Das Bauen verändert sich gerade radikal. Und das ist auch notwendig, denn allein in Europa gab es im Jahr 2020 850 Millionen Tonnen Bau- und Abbruchabfälle. Der aktuelle Anteil der Bau- und Immobilienbranche an den weltweiten CO2-Emissionen beträgt satte 37 Prozent. Der Anteil der Bau- und Abbruchabfälle am Gesamtabfallaufkommen in der EU liegt bei fast 40 Prozent. Gleichzeitig gibt es eine geschätzte Gesamtmenge der in Gebäuden enthaltenen Rohstoffe in Deutschland von 15 – 16 Milliarden Tonnen. Grund genug, sich mit Urban Mining – also der Gewinnung wertvoller Materialien aus Abfällen – ernsthaft auseinanderzusetzen. Die Region Brüssel hat das getan: Sie hat bereits 2019 ehrgeizige Strategien für die Circular Economy verabschiedet, die den Abriss von Gebäuden in der Region nur noch dann erlauben, wenn ein guter Urban Mining-Plan vorliegt. Und dass das auch in echt direkt im historischen Zentrum von Brüssel geht, bewies Frederik Jacobs, Architekt und CEO der niederländischen Conix RDBM Architects: „Die Idee, dass wir immer wieder von vorne anfangen müssen, um neue Gebäude zu errichten, ist nicht zwingend notwendig. Vielmehr sollten wir erkennen, dass Menschen sich besser an bestehende Gebäude und Umgebungen anpassen können. Im Jahr 2016 erhielt ich den Auftrag von einer renommierten Firma, die zuvor hauptsächlich als Immobilienverwalter tätig war. Gemeinsam mit meinem Team begannen wir, eine Bestandsaufnahme der Gebäude durchzuführen, um herauszufinden, was wir tun können und wie wir die vorhandenen Strukturen nutzen können.“ Ziel war es, eine Balance zwischen Investitionen in die Gebäude und den potenziellen Erträgen zu finden.

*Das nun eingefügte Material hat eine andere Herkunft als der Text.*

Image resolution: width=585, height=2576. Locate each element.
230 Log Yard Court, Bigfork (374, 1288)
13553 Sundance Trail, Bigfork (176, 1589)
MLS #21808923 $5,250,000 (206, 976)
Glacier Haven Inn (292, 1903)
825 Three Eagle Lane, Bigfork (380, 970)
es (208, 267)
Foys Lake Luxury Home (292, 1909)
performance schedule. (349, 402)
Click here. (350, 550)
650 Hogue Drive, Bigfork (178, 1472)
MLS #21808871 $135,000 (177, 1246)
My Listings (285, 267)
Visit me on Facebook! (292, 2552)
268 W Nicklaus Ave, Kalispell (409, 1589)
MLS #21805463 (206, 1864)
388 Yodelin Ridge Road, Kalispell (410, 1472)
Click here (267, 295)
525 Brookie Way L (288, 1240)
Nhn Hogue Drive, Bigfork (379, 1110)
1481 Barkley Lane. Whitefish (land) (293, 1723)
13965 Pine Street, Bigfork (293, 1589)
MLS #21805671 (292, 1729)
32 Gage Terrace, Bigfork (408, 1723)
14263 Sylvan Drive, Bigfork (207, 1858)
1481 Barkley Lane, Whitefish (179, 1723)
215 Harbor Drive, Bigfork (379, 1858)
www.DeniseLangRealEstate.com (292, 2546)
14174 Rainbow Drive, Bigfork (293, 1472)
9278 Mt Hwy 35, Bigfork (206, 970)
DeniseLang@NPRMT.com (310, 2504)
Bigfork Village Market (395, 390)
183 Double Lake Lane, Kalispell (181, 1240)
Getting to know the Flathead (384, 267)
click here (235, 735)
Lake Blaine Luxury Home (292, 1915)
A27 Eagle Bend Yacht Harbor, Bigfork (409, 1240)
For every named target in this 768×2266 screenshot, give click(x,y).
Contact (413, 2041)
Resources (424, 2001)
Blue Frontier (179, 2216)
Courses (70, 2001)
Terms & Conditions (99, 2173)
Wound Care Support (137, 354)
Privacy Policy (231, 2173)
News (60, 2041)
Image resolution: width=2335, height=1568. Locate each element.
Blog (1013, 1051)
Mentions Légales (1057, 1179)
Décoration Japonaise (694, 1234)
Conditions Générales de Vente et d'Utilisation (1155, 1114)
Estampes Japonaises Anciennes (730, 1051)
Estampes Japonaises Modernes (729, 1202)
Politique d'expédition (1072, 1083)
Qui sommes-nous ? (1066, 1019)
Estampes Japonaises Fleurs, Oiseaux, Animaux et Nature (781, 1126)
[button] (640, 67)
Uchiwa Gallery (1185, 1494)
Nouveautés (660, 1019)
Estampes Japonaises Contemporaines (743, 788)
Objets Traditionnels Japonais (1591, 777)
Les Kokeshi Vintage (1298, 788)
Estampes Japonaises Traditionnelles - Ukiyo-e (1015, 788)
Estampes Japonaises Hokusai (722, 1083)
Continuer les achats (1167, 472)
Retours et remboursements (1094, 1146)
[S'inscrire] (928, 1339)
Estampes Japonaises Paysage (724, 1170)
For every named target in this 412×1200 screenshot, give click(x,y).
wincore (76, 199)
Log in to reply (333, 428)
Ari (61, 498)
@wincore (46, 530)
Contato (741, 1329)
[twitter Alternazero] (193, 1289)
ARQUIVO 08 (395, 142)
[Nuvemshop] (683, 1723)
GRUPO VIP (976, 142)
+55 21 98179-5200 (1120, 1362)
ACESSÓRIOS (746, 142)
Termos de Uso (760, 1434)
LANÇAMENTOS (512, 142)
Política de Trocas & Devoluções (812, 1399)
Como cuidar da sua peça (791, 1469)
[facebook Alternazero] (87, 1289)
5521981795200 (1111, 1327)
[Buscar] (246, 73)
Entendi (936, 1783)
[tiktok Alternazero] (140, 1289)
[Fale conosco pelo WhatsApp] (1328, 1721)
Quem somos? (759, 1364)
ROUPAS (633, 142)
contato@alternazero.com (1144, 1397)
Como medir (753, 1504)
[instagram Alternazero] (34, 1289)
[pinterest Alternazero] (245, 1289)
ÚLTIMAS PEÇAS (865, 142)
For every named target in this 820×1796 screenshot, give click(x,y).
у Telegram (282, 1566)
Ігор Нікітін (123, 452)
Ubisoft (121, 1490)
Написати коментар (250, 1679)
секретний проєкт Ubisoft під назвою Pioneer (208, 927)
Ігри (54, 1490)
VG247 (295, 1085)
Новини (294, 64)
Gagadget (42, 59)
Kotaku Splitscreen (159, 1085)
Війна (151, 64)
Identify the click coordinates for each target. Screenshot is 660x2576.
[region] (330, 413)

Zweites Leben für den alten Turm
Heraus kam der Multi Tower. Der H-förmige Turm auf seinem dreistöckigen Sockel bekam ein zweites Leben. Die umfassende Renovierung des Brouckère-Turms aus den 1960er-Jahren macht ihn zu einem erstklassigen Gebäude und ermöglicht flexible Büroflächen in Kombination mit öffentlichen Räumen und Einrichtungen, die sich perfekt in das sich entwickelnde Viertel einfügen. Der Multi Tower trägt auch zum Erfolg des öffentlichen Bereichs um das Gebäude mit der Fußgängerzone bei. Er hat 44.000 m² verteilt auf 19 Stockwerke und bietet Arbeitsplatz für über 2.000 Personen. Das multifunktionale Bürogebäude mit einer Deckenhöhe von 2,69 m beinhaltet Büroräume, einen Konferenzbereich, zwei Restaurants und ein Café, öffentliche Parkplätze für 527 Fahrzeuge und 260 Fahrräder plus zwei Stadtgärten auf dem Dach im dritten Stock. Durch die Installation von Luft-Wasser-Wärmepumpen ist Multi das erste fossilfreie Bürogebäude seiner Größe in Brüssel. Sowohl im Inneren des Gebäudes als auch bei der Verwendung von Materialien, die von anderen Standorten stammen, wie z. B. die Jules-Wabbes-Fliesen in den allgemeinen Bereichen, wurde dem Thema Circular Economy große Aufmerksamkeit geschenkt.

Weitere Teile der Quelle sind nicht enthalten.